127711.fb2
Tab and Philmon ran. Red-head was out of sight, but they were well practised at spotting particular people in a crowd, and before too long they saw him, limping, but limping quickly.
‘I bet he’s going to the palace,’ Philmon said.
‘Of course he is. The only thing is, I didn’t see him there when I was mind-melding with that pigeon.’
‘That doesn’t mean anything. He might have been in another room.’
They followed Red-head at a safe distance, and eventually they saw that Philmon had been right. The man strode confidently – if slightly lop-sidedly – to the guards who stood at the front gate of the palace. He nodded to them in a very familiar manner, before simply strolling in.
‘I knew it!’ said Philmon.
‘Congratulations,’ Tab replied. ‘Come on, follow my lead.’ And without giving Philmon a chance to respond or refuse, she wandered over to one of the guards at the gate.
The soldier regarded them with a wary look. ‘What does you want?’ he asked in a strange, clipped accent.
‘Oh no, we’re perfectly all right,’ said Tab. She looked up at the front gate of the palace and whistled in awe.

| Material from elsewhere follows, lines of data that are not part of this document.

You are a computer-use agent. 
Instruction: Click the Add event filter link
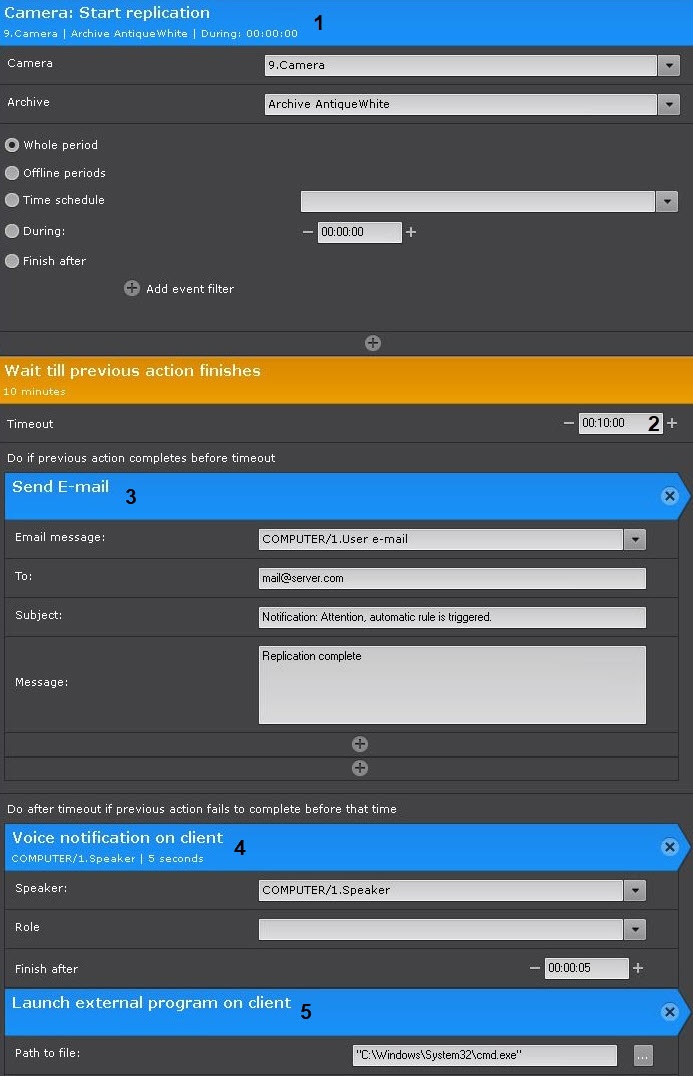pyautogui.click(x=190, y=288)
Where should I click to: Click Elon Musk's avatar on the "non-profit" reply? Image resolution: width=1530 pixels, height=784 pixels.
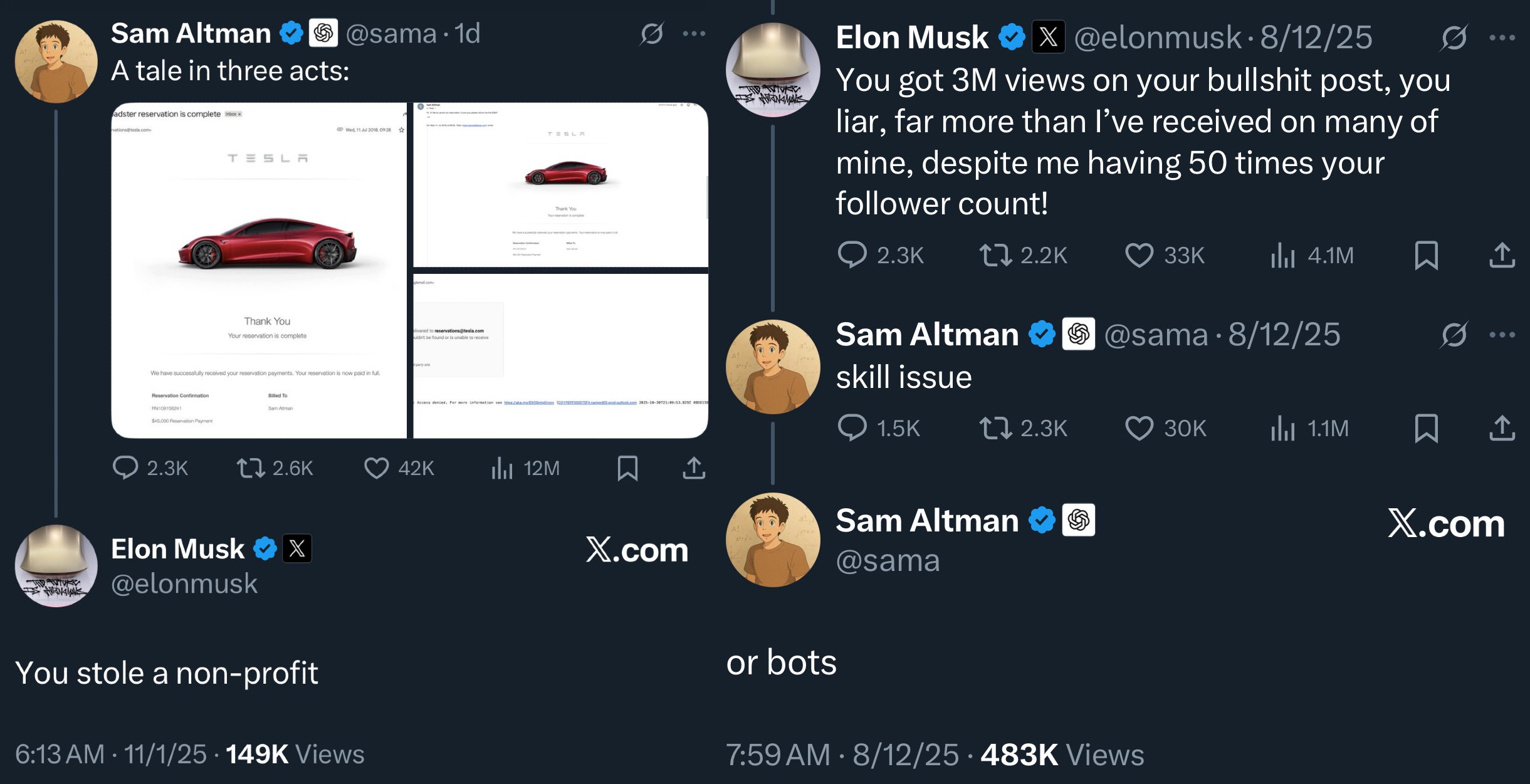[56, 565]
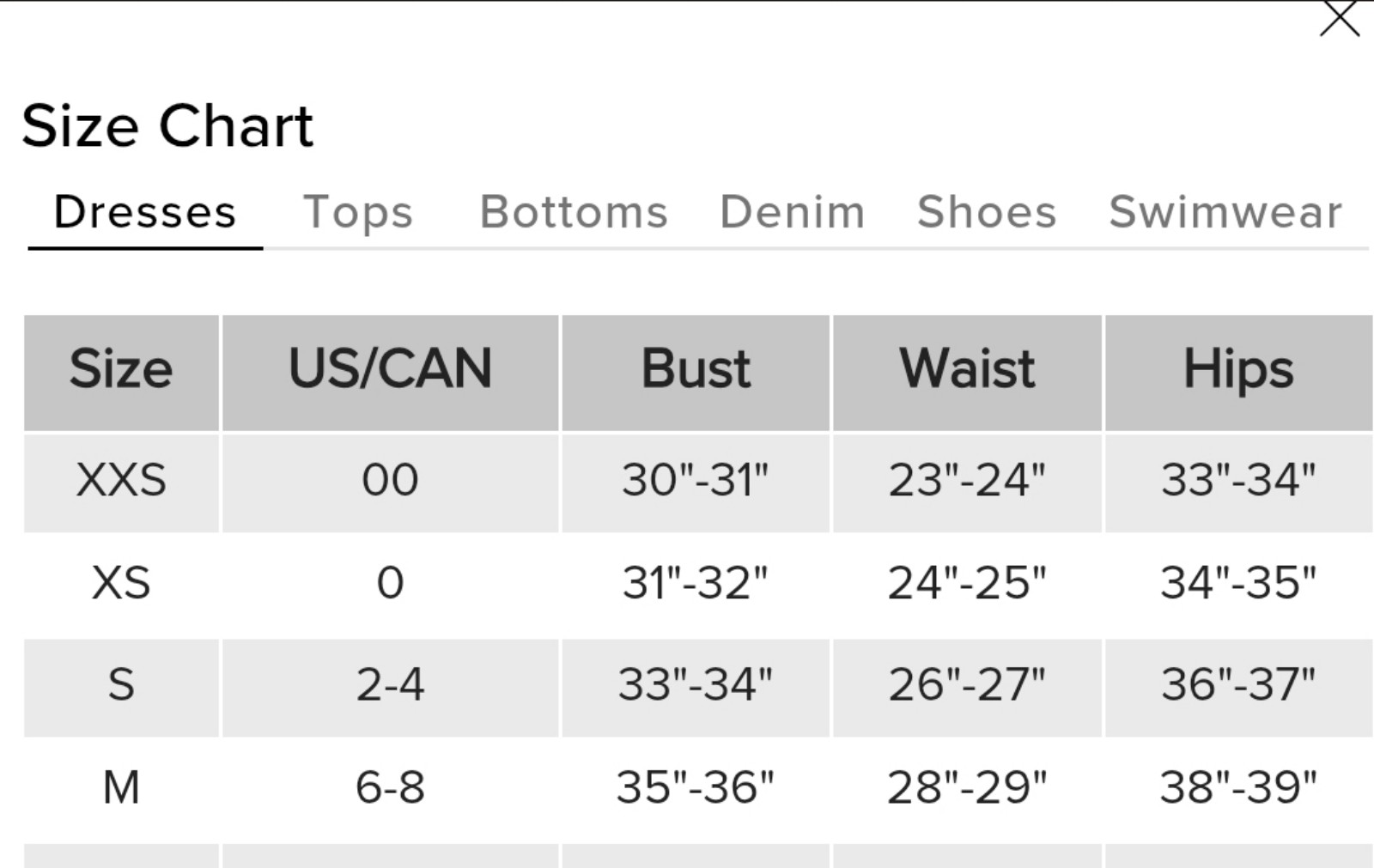Switch to the Dresses tab

(x=145, y=212)
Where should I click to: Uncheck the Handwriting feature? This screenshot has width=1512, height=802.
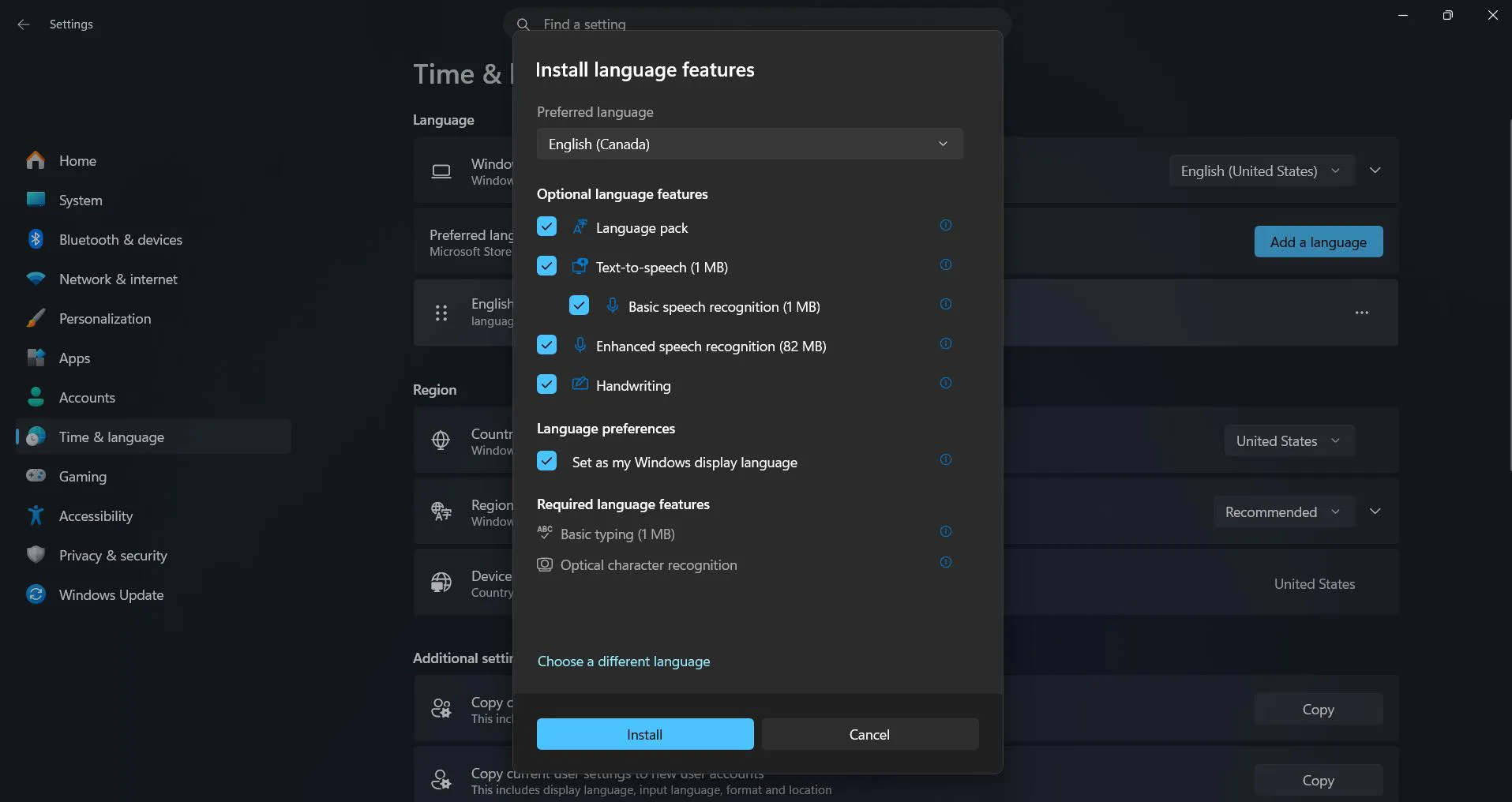(546, 384)
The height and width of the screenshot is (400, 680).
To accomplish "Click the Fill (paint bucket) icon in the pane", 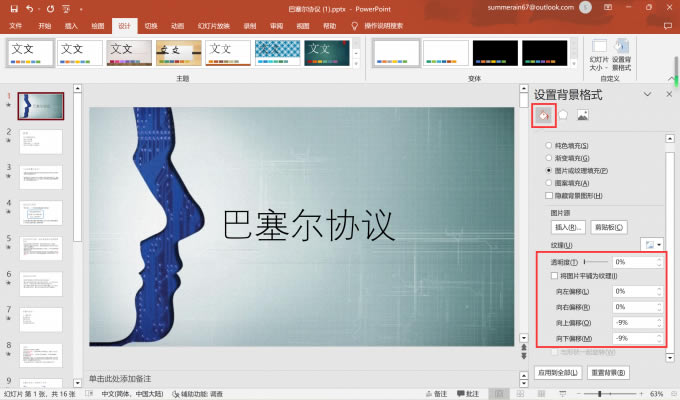I will click(543, 115).
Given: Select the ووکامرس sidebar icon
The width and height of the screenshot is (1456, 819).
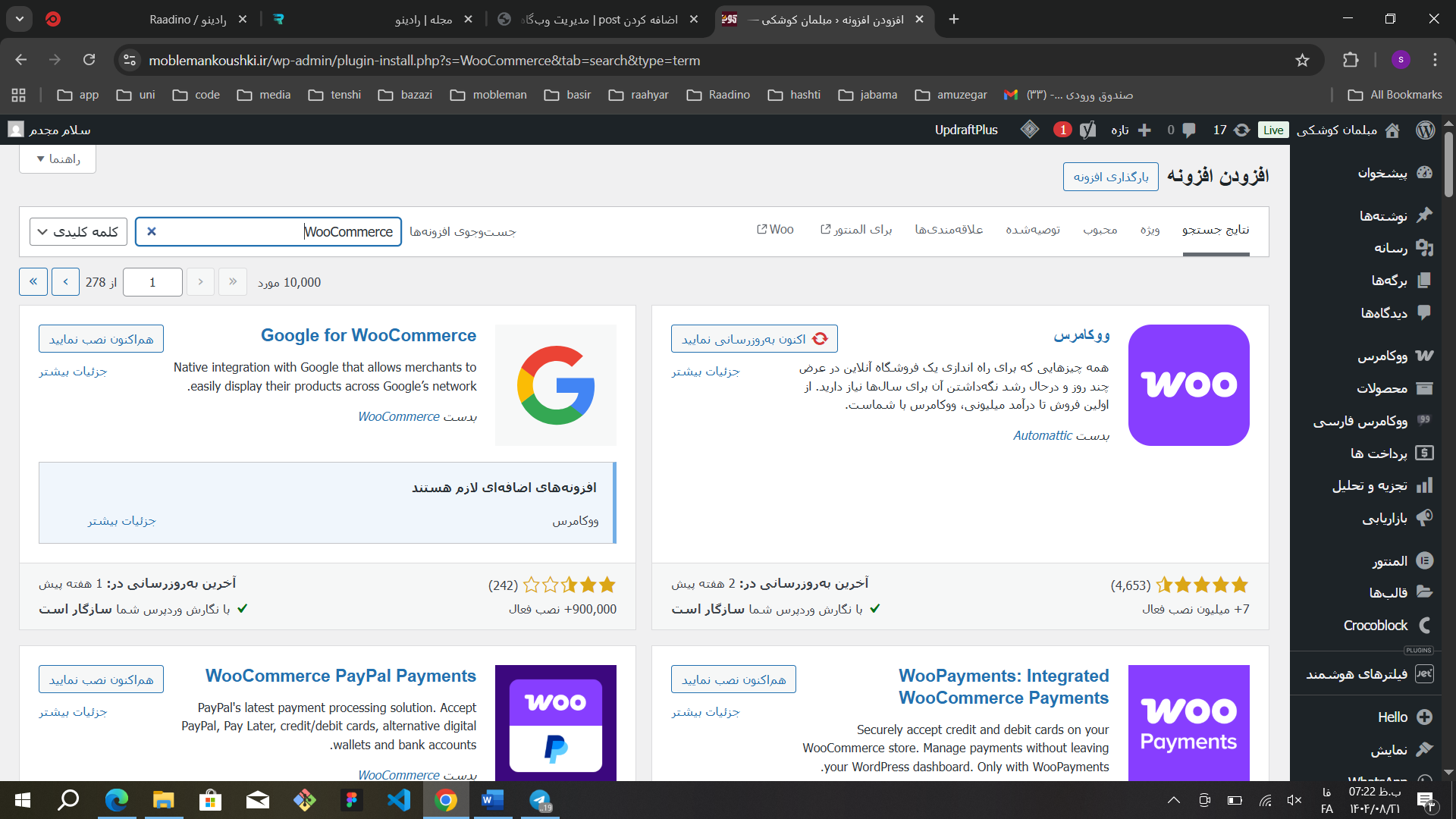Looking at the screenshot, I should click(1425, 356).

The guard shook his head. ‘No, you no all right. You leaving, is what you are.’
‘But we’re tourists,’ Tab replied.
‘You no tourists,’ the guard argued. ‘They no have tourists in Quentaris since before the Spell of the Undoing.’
‘If we weren’t tourists, we’d know that already, wouldn’t we?’ Tab replied.
The guard frowned as he thought this over. It seemed like quite a lot for his brain to process. Then, suddenly, he lowered the tip of his halberd. ‘You must think I a complete eediot,’ he said.
‘Oh no, not at all. We don’t, do we?’ Tab asked Philmon, who simply shook his head. ‘So, you work here, do you?’ she went on.
The guard said nothing. Instead, he patted his halberd.
‘Of course,’ Tab giggled. ‘Silly me! So, you’re a real palace guard! I suppose you’d know everyone here, probably?’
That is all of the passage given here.